Dragging nets behind the vessel, the crew sieves particles of plastic from the ocean, which are then counted and fed into estimates of global microplastic distribution.
Although scientists agree that plastic pollution is a widespread problem, the exact distribution of these rafts of ocean garbage is still unclear.
“If we don’t understand where the plastic is, then we don’t really understand what harm it does and we can’t really work on solving the problem,” said Dr van Sebille.
Eating rubbish
Capt Moore and his crew hope to address this lack of data through their research trips.
On this latest voyage, Capt Moore and his colleagues are also investigating how plastic in the South Pacific Ocean may be threatening the survival of fish.
Lanternfish, that live in the deep ocean, are an important part of the diet of whales, squid and king penguins and the Algalita team says that plastic ingestion by lanternfish could have a domino effect on the rest of the food chain.
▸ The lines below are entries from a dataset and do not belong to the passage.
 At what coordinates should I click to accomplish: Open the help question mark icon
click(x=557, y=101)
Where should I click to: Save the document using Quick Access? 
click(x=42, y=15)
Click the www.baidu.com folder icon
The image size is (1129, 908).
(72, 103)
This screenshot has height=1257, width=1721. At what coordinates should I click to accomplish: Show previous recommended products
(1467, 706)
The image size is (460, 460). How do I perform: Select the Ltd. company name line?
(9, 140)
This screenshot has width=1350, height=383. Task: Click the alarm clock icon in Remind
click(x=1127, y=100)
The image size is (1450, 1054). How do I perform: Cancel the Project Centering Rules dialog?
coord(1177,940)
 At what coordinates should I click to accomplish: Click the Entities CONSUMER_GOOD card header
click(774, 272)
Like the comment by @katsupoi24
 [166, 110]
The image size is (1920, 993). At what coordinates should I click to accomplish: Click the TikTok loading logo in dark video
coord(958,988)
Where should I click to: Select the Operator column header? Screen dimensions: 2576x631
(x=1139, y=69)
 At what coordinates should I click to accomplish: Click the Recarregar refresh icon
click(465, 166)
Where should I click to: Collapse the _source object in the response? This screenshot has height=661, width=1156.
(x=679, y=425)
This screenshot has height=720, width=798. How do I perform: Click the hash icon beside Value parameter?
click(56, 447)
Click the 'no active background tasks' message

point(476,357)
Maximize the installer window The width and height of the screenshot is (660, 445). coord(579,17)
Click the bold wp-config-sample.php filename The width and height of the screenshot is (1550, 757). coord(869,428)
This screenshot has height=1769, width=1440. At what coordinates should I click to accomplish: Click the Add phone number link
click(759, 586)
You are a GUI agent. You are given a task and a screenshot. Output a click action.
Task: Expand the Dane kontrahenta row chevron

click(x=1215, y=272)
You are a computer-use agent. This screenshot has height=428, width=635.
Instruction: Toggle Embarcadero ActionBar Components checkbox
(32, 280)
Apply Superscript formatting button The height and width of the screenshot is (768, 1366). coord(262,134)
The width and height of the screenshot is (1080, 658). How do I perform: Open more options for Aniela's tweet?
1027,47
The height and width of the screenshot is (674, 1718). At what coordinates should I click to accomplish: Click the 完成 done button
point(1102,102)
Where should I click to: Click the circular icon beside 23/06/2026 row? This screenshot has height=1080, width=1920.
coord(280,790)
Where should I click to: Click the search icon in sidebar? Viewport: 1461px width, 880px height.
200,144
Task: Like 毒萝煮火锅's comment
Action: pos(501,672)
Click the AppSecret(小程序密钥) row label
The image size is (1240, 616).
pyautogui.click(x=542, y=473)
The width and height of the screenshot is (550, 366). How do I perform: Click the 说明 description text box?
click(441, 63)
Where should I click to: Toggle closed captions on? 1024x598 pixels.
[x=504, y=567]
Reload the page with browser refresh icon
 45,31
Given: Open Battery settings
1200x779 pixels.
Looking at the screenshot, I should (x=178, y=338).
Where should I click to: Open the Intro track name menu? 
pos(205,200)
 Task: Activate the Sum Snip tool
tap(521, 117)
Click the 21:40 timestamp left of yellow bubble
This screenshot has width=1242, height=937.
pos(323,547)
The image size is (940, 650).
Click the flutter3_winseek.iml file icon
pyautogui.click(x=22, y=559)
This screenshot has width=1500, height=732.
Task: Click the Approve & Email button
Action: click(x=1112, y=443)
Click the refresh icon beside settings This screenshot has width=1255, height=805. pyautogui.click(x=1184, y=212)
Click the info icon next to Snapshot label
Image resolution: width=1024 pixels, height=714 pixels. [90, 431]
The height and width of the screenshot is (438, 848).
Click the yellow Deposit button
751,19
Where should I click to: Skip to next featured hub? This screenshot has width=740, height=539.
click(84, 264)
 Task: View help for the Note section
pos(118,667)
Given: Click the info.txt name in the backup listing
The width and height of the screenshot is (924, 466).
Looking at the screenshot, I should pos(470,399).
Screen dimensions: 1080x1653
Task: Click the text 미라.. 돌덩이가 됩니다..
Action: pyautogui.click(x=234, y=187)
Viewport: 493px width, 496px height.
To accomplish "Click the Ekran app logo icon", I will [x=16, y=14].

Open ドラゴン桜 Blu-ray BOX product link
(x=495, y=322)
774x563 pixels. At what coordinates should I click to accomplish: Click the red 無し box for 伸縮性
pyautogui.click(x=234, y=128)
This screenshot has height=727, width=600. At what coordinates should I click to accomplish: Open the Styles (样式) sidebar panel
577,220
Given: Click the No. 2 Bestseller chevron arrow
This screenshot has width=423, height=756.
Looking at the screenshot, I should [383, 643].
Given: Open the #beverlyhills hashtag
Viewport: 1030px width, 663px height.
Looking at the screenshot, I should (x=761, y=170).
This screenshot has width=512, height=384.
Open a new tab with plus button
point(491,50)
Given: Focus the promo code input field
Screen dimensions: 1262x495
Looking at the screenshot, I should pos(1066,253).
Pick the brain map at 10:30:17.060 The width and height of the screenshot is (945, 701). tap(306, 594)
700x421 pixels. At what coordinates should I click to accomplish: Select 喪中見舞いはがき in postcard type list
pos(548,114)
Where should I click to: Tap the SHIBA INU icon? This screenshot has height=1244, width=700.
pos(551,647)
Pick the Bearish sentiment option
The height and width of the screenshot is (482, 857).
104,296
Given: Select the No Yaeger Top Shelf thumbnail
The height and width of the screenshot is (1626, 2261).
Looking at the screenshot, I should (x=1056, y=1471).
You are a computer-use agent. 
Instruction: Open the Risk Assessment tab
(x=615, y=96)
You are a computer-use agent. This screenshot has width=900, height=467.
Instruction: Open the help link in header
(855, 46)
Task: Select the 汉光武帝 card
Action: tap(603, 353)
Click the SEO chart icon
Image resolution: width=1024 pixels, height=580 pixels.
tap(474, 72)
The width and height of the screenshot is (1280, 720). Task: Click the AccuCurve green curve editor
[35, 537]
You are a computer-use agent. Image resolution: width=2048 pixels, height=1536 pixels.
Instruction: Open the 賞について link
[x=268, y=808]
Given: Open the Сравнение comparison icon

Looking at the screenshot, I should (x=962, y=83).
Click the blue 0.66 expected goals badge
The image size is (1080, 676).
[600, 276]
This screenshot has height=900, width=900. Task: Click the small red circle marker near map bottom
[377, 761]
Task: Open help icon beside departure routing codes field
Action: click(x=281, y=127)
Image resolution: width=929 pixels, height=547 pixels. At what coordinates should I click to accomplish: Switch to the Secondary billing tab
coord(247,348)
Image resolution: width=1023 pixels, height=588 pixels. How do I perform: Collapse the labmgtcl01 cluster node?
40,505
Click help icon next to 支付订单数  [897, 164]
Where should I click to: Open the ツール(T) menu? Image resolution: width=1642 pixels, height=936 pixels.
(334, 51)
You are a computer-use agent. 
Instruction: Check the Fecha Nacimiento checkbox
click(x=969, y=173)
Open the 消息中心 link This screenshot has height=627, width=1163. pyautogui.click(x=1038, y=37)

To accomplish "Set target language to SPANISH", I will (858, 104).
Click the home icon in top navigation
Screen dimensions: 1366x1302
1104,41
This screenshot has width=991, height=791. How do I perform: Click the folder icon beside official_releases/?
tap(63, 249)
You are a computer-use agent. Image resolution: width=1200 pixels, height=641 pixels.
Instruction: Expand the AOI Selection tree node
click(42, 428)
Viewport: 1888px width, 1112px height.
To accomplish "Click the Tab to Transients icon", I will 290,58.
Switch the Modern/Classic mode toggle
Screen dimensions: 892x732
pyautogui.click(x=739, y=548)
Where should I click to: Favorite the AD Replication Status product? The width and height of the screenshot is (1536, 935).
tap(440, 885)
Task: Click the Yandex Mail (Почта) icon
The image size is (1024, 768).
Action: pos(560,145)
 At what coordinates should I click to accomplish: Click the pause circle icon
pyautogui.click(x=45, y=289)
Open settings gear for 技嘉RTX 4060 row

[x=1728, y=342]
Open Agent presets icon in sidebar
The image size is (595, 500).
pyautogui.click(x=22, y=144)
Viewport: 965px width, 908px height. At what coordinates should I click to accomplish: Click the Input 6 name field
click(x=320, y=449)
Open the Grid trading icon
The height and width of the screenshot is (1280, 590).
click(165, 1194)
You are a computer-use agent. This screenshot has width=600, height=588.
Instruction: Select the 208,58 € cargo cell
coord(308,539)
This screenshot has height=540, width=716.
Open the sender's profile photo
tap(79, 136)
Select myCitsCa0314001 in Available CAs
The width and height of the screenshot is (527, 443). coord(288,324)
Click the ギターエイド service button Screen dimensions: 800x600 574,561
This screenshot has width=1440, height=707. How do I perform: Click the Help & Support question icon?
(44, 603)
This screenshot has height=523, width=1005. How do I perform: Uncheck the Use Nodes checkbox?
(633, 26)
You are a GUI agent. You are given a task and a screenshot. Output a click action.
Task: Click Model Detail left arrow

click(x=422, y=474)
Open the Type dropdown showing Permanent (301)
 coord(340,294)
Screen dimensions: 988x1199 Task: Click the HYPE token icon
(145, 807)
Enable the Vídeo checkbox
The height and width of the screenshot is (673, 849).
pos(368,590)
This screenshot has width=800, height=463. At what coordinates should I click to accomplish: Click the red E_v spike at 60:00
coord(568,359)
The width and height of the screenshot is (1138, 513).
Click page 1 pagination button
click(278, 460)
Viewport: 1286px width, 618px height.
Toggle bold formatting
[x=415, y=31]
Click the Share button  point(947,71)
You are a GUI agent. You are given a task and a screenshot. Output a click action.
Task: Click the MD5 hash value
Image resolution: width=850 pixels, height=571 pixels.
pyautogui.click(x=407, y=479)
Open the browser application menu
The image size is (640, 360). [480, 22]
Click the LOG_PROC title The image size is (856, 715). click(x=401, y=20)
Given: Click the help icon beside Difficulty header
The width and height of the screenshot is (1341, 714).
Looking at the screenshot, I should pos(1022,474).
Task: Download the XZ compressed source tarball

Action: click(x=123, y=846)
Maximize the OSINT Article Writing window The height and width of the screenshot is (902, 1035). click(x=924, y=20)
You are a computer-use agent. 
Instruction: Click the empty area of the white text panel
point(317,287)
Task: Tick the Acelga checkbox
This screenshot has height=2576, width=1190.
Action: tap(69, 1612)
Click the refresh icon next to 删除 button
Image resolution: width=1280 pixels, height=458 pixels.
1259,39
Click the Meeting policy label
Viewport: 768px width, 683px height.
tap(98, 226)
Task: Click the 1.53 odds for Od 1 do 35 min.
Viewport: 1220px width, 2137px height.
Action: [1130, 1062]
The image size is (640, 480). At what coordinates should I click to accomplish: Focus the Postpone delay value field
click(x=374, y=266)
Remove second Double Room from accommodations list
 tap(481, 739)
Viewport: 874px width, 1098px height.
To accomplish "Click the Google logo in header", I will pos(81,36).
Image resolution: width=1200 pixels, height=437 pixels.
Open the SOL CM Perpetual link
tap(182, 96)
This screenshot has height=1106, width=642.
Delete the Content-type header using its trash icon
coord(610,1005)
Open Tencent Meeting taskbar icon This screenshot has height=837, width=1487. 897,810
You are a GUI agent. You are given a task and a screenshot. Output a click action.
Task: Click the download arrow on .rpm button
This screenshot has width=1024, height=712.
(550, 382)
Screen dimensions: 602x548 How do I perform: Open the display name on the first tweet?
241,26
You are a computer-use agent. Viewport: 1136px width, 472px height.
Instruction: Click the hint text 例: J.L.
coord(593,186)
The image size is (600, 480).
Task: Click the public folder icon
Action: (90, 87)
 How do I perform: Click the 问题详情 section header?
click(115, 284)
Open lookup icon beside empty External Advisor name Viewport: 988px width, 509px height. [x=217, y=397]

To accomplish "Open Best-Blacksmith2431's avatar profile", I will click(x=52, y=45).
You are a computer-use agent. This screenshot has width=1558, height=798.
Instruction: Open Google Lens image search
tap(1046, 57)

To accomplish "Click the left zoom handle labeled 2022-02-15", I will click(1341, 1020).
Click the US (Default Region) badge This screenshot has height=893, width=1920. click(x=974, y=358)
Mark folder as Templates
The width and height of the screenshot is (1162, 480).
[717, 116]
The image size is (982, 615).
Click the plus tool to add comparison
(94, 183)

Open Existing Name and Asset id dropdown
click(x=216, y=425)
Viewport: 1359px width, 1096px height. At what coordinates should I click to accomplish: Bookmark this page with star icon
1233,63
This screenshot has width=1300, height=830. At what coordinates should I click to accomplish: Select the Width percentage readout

Little lantern fish are smaller than your finger and live so deep that very few people have ever seen one alive. Every night, all around the world, this false bottom of fish rises up just a bit from the depths of the sea, eats heaps of carbon-rich plankton, and then drops back down again and poops carbon. In a world in which carbon emissions have become an enormous ecological threat, and in an era when great minds are searching for ways to achieve carbon sequestration to remove it from the atmosphere, it is amazing to consider that these tiny lantern fish sink far more carbon than all of the world’s forests combined.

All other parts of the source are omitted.